El joven del pelo azabache chasqueó la lengua para rechazar semejante equiparación.
– A nosotros acaba de conocernos. Pero el alemán… sabemos quién es. Luchó contra los partisanos en el norte. Intentamos eliminarlo el mes pasado y otro camarada pagó con su vida por ello.
– ¿Rau?
– Ya sabe qué ocurrió. El tal Bora lleva días sin ir a su hotel. ¿Dónde se ha metido?
La atención de Guidi iba de un hombre al otro. El de mayor edad era medio calvo, pálido, con los ojos hundidos y de mirada vehemente. Sí, era cierto, Rau había pagado con su vida por aquello, y quienquiera que hubiese matado a Francesca seguramente tenía motivos que él no podía ni quería explicar a los dos compañeros de la joven, quizá para proteger el recuerdo de Francesca, quizá para no mancillar el dolor de aquellos hombres. Sabía que tenía delante a soldados de a pie, los que se juegan el pellejo sin hacer alharacas.

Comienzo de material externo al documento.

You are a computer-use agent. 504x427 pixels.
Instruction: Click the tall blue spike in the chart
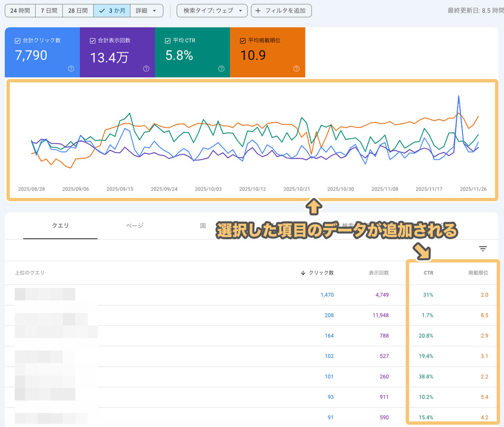click(459, 97)
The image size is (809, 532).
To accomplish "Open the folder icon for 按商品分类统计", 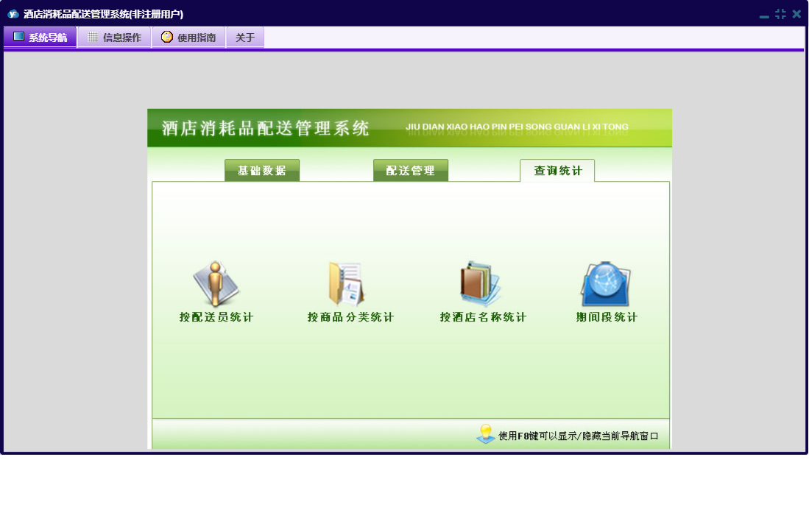I will click(346, 284).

Los que jamás incurren en la traición, con los que no se puede negociar y a los que no hay forma de ablandar.
– No tengo ni idea de dónde está -respondió por fin-. ¿Por qué no persiguen a quienes la mataron como a un perro?
– Si supiéramos quién fue, lo haríamos, no le quepa la menor duda. Bien, con respecto a Bora, ¿intentará hablar con usted antes de marcharse de Roma?
– Saben ustedes tanto como yo.
– Nosotros no hemos podido acercarnos a él en el Flora, inspector. Bora fue a verle al apartamento donde usted vivía antes, se han citado en otros lugares. No le preguntamos de qué hablaron ni qué hicieron, pero ahora es el momento de que haga su parte.
Guidi estaba cansado. Las palabras no le ponían nervioso, ya había pensado en ellas antes.
– ¿Qué quieren que haga?
– Que nos traiga al alemán.
3 de junio
La voz que respondió al teléfono era profunda y bien conocida.
– Aquí Bora.
Guidi casi había perdido la esperanza de encontrarle aquella mañana. Por un momento pareció olvidar para qué lo había llamado. Con cierta inquietud presentó la petición de Caruso.
– Si el jefe de policía quería hablar conmigo -repuso Bora-, debería haberlo hecho personalmente. No tengo tiempo de verle hoy. Quizá mañana por la mañana.
– ¿A qué hora?
– A las nueve en punto. Si llega siquiera dos minutos tarde, no habrá reunión.
– Se lo diré.
Ninguno de los dos colgaba el receptor, esperando a que el otro añadiera algo. Caruso se lo arrancó a Guidi de la mano y colgó.
– ¿Mañana por la mañana? -Había en él cierta exasperación y casi tanta arrogancia como había mostrado ante Guidi en otras ocasiones-. ¿Quién cree que soy yo, un subordinado a quien se hace esperar hasta que «tenga tiempo» de atenderme? ¡Tendría que haber insistido en que me recibiera hoy mismo, esta tarde como mucho!